▶ _How to complete this task_
Transcribe exactly the lines that fall between the one holding "Click the green arrow annotation on chart" and the one holding "Task: Click the imgflip.com watermark", inclusive, from the entries below.

▶ _Dataset entries_
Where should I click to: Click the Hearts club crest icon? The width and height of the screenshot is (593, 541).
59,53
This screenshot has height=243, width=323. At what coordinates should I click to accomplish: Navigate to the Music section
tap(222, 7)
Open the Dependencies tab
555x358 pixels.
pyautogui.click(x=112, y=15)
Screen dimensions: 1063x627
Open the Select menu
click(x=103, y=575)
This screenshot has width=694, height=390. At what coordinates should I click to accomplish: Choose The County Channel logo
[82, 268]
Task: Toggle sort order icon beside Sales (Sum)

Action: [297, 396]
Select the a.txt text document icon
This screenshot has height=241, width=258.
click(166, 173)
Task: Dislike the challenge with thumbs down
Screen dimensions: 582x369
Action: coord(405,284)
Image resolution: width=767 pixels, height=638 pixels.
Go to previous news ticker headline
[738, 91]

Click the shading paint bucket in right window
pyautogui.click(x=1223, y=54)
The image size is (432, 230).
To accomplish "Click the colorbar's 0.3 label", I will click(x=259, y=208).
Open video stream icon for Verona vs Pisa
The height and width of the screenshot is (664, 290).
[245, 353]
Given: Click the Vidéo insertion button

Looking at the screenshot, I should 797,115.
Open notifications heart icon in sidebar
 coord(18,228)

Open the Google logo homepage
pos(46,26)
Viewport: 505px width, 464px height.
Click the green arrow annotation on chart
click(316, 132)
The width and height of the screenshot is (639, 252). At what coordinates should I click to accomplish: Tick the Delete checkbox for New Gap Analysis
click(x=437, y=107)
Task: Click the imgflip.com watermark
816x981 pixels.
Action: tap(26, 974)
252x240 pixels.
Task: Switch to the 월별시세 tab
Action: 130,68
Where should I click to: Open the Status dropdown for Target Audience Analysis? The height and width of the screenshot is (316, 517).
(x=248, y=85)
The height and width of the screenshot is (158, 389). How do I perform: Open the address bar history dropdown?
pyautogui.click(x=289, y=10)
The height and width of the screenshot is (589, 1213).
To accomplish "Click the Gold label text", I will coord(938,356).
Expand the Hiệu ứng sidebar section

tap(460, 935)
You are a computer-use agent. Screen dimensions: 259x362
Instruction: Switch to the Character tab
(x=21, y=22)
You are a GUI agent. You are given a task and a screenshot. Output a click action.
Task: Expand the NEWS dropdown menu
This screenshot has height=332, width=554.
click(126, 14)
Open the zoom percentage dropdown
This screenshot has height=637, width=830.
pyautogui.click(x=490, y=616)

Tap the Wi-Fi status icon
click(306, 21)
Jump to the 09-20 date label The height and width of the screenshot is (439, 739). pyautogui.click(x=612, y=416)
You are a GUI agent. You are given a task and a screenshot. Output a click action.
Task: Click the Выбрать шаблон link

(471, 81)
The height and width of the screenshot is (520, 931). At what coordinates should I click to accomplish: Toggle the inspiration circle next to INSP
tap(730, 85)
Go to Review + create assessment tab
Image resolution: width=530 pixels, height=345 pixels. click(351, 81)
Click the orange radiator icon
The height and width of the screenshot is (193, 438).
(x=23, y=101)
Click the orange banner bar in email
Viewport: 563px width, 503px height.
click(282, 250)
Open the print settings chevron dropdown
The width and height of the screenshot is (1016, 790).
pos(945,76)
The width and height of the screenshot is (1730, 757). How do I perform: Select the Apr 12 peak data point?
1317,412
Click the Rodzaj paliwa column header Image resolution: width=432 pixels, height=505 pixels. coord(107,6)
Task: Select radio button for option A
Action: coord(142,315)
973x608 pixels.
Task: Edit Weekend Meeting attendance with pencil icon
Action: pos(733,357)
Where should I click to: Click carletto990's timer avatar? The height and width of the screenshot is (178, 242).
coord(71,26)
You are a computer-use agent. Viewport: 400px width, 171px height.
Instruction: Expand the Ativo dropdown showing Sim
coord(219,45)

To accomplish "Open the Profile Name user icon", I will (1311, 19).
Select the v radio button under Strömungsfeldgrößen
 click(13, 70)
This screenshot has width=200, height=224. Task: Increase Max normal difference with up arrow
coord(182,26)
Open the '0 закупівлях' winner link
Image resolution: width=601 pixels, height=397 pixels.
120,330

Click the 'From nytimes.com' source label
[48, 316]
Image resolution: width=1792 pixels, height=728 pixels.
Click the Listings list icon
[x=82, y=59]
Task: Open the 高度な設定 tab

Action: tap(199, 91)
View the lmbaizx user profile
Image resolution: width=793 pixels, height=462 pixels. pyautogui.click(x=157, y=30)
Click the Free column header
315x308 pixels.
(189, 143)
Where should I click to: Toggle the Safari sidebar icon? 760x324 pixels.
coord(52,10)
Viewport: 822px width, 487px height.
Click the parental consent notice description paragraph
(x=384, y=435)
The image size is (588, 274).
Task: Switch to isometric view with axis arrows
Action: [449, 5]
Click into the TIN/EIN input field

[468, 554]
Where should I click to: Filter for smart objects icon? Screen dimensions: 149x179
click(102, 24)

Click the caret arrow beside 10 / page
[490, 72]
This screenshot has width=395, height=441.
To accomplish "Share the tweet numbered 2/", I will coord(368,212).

▶ _Exercise response_
Click the green arrow annotation on chart
click(316, 132)
The width and height of the screenshot is (639, 252). At what coordinates should I click to accomplish: Tick the Delete checkbox for New Gap Analysis
click(x=437, y=107)
Task: Click the imgflip.com watermark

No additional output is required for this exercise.